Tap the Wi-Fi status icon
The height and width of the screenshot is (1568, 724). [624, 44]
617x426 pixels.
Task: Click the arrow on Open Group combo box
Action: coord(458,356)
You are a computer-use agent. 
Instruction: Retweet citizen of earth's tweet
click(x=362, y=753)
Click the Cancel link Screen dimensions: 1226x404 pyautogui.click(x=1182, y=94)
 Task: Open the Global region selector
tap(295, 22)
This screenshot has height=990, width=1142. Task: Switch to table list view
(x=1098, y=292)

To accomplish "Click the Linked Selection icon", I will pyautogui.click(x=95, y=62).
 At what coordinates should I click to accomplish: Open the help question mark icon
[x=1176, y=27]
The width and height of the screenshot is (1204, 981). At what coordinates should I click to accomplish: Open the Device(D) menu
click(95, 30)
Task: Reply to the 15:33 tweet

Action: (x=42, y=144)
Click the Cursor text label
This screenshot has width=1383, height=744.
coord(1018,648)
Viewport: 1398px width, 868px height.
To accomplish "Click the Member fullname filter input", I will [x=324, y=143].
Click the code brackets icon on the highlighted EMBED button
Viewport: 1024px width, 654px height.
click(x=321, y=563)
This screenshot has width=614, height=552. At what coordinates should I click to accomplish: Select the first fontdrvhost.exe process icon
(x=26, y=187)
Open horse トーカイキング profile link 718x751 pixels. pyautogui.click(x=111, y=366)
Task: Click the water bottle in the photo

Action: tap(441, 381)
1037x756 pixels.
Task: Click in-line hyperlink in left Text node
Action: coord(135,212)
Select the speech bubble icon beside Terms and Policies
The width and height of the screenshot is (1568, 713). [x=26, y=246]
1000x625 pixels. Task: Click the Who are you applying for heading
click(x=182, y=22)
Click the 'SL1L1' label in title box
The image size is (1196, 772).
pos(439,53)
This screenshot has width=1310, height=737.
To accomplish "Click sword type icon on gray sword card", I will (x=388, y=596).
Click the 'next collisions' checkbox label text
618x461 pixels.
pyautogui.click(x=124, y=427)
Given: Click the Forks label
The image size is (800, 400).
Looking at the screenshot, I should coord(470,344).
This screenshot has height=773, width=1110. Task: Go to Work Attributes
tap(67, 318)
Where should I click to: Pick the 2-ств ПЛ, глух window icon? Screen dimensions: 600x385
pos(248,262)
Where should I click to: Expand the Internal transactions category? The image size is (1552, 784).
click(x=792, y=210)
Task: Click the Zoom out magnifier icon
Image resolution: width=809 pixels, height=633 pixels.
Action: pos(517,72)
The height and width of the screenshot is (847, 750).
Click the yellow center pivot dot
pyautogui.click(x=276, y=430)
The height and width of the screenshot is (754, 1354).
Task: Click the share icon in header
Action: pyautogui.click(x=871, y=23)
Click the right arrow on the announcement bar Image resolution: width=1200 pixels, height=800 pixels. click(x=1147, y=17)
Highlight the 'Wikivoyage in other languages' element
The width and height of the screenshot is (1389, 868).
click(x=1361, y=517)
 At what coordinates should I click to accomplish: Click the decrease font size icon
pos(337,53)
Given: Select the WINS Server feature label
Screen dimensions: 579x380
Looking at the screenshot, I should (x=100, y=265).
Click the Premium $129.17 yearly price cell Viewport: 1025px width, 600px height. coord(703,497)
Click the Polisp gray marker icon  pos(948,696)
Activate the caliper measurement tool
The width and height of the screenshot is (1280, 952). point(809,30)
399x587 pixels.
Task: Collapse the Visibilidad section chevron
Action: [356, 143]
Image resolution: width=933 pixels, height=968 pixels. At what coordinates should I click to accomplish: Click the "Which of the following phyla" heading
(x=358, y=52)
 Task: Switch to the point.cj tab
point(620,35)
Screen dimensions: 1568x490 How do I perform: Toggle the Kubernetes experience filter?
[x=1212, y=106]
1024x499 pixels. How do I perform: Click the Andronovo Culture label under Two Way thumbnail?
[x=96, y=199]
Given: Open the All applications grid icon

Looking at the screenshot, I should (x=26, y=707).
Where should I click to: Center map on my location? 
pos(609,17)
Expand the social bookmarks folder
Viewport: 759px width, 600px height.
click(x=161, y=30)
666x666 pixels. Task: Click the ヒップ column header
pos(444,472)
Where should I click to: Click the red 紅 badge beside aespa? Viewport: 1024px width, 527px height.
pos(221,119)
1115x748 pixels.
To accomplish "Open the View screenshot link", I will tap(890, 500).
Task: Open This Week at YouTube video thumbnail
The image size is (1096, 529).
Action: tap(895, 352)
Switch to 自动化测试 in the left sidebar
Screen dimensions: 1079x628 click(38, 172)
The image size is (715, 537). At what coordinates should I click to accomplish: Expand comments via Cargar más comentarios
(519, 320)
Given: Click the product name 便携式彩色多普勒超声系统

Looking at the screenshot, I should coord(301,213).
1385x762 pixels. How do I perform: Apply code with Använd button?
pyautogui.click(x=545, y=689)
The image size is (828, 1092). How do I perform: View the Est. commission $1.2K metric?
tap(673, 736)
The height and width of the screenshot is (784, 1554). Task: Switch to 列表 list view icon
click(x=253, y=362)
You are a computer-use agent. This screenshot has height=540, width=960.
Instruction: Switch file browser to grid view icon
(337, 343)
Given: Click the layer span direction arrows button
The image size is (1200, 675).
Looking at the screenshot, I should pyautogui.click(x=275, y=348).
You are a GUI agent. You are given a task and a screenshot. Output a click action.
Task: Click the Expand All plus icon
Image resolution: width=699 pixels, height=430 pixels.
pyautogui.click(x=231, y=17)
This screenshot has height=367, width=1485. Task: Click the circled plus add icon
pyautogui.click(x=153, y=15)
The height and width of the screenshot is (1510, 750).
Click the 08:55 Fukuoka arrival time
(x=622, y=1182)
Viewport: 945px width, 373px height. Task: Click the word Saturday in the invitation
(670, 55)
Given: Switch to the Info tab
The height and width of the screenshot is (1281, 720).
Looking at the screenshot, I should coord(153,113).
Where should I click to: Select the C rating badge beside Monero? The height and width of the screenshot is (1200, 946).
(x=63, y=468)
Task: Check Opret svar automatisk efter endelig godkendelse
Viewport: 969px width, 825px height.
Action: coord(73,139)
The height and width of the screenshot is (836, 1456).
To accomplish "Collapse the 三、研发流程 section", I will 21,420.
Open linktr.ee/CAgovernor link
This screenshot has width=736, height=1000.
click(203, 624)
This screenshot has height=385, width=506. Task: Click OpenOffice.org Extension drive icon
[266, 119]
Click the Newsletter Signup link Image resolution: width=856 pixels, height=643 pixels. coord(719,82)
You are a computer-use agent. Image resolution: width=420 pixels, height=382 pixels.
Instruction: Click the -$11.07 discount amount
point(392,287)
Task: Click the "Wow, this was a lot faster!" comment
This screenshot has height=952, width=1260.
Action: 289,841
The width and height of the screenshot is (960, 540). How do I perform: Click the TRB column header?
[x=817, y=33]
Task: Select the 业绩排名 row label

────────────────────────────────────────

■ **Short exercise**: Copy out every item line from the one containing "Task: Click the Zoom out magnifier icon" down to the one containing "Looking at the screenshot, I should (x=26, y=707).", both of these lines included, with nothing changed.

■ **Exercise solution**:
Task: Click the Zoom out magnifier icon
Image resolution: width=809 pixels, height=633 pixels.
Action: pos(517,72)
The height and width of the screenshot is (847, 750).
Click the yellow center pivot dot
pyautogui.click(x=276, y=430)
The height and width of the screenshot is (754, 1354).
Task: Click the share icon in header
Action: pyautogui.click(x=871, y=23)
Click the right arrow on the announcement bar Image resolution: width=1200 pixels, height=800 pixels. click(x=1147, y=17)
Highlight the 'Wikivoyage in other languages' element
The width and height of the screenshot is (1389, 868).
click(x=1361, y=517)
 At what coordinates should I click to accomplish: Click the decrease font size icon
pos(337,53)
Given: Select the WINS Server feature label
Screen dimensions: 579x380
Looking at the screenshot, I should (x=100, y=265).
Click the Premium $129.17 yearly price cell Viewport: 1025px width, 600px height. coord(703,497)
Click the Polisp gray marker icon  pos(948,696)
Activate the caliper measurement tool
The width and height of the screenshot is (1280, 952). point(809,30)
399x587 pixels.
Task: Collapse the Visibilidad section chevron
Action: [356, 143]
Image resolution: width=933 pixels, height=968 pixels. At what coordinates should I click to accomplish: Click the "Which of the following phyla" heading
(x=358, y=52)
 Task: Switch to the point.cj tab
point(620,35)
Screen dimensions: 1568x490 How do I perform: Toggle the Kubernetes experience filter?
[x=1212, y=106]
1024x499 pixels. How do I perform: Click the Andronovo Culture label under Two Way thumbnail?
[x=96, y=199]
Given: Open the All applications grid icon

Looking at the screenshot, I should (x=26, y=707).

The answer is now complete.